Recorded data:
═══
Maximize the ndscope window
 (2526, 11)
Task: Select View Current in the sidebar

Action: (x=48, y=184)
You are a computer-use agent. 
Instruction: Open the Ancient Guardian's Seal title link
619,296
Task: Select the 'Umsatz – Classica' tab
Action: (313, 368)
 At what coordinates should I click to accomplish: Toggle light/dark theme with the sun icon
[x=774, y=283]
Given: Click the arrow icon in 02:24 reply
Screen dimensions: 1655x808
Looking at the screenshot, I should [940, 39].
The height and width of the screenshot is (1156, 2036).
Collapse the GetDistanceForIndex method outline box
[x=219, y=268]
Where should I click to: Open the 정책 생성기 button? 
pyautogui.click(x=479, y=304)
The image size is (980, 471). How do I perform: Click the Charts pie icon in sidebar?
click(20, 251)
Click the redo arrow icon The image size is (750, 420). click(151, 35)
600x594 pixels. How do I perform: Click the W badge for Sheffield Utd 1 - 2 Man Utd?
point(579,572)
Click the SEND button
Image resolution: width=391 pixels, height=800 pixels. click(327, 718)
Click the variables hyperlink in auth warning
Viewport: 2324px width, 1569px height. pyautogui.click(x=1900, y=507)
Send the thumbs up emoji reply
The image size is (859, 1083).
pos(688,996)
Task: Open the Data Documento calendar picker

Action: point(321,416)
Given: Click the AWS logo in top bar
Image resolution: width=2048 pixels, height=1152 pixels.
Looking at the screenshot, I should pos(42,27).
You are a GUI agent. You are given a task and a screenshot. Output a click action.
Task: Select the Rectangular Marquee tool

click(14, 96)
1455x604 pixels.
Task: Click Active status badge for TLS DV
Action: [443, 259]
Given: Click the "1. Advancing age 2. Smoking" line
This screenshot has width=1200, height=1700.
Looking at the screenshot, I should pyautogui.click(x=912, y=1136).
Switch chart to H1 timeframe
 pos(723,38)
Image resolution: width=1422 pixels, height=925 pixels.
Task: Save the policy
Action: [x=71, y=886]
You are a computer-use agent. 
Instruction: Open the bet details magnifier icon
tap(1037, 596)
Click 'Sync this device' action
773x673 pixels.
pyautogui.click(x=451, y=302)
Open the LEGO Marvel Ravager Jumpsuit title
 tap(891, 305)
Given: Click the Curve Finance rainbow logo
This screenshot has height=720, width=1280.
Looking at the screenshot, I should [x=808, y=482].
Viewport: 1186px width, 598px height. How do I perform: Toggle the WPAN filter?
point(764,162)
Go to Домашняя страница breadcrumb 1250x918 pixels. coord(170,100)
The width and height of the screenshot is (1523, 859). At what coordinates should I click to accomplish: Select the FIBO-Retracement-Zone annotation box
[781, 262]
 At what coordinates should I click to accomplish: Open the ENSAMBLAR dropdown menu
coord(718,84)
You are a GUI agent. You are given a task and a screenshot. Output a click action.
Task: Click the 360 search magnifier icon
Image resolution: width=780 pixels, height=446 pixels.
═══
What the task requires:
Rewrite all the items above, changing every "Instruction" to "Goal" and leaving everything else untouched.

Response:
Maximize the ndscope window
 (2526, 11)
Task: Select View Current in the sidebar

Action: (x=48, y=184)
You are a computer-use agent. 
Goal: Open the Ancient Guardian's Seal title link
619,296
Task: Select the 'Umsatz – Classica' tab
Action: (313, 368)
 At what coordinates should I click to accomplish: Toggle light/dark theme with the sun icon
[x=774, y=283]
Given: Click the arrow icon in 02:24 reply
Screen dimensions: 1655x808
Looking at the screenshot, I should [940, 39].
The height and width of the screenshot is (1156, 2036).
Collapse the GetDistanceForIndex method outline box
[x=219, y=268]
Where should I click to: Open the 정책 생성기 button? 
pyautogui.click(x=479, y=304)
The image size is (980, 471). How do I perform: Click the Charts pie icon in sidebar?
click(20, 251)
Click the redo arrow icon The image size is (750, 420). click(151, 35)
600x594 pixels. How do I perform: Click the W badge for Sheffield Utd 1 - 2 Man Utd?
point(579,572)
Click the SEND button
Image resolution: width=391 pixels, height=800 pixels. click(327, 718)
Click the variables hyperlink in auth warning
Viewport: 2324px width, 1569px height. pyautogui.click(x=1900, y=507)
Send the thumbs up emoji reply
The image size is (859, 1083).
pos(688,996)
Task: Open the Data Documento calendar picker

Action: point(321,416)
Given: Click the AWS logo in top bar
Image resolution: width=2048 pixels, height=1152 pixels.
Looking at the screenshot, I should pos(42,27).
You are a GUI agent. You are given a task and a screenshot. Output a click action.
Task: Select the Rectangular Marquee tool

click(14, 96)
1455x604 pixels.
Task: Click Active status badge for TLS DV
Action: [443, 259]
Given: Click the "1. Advancing age 2. Smoking" line
This screenshot has width=1200, height=1700.
Looking at the screenshot, I should pyautogui.click(x=912, y=1136).
Switch chart to H1 timeframe
 pos(723,38)
Image resolution: width=1422 pixels, height=925 pixels.
Task: Save the policy
Action: [x=71, y=886]
You are a computer-use agent. 
Goal: Open the bet details magnifier icon
tap(1037, 596)
Click 'Sync this device' action
773x673 pixels.
pyautogui.click(x=451, y=302)
Open the LEGO Marvel Ravager Jumpsuit title
 tap(891, 305)
Given: Click the Curve Finance rainbow logo
This screenshot has height=720, width=1280.
Looking at the screenshot, I should [x=808, y=482].
Viewport: 1186px width, 598px height. How do I perform: Toggle the WPAN filter?
point(764,162)
Go to Домашняя страница breadcrumb 1250x918 pixels. coord(170,100)
The width and height of the screenshot is (1523, 859). At what coordinates should I click to accomplish: Select the FIBO-Retracement-Zone annotation box
[781, 262]
 At what coordinates should I click to accomplish: Open the ENSAMBLAR dropdown menu
coord(718,84)
You are a GUI agent. You are given a task and a screenshot. Output a click action.
Task: Click the 360 search magnifier icon
Image resolution: width=780 pixels, height=446 pixels.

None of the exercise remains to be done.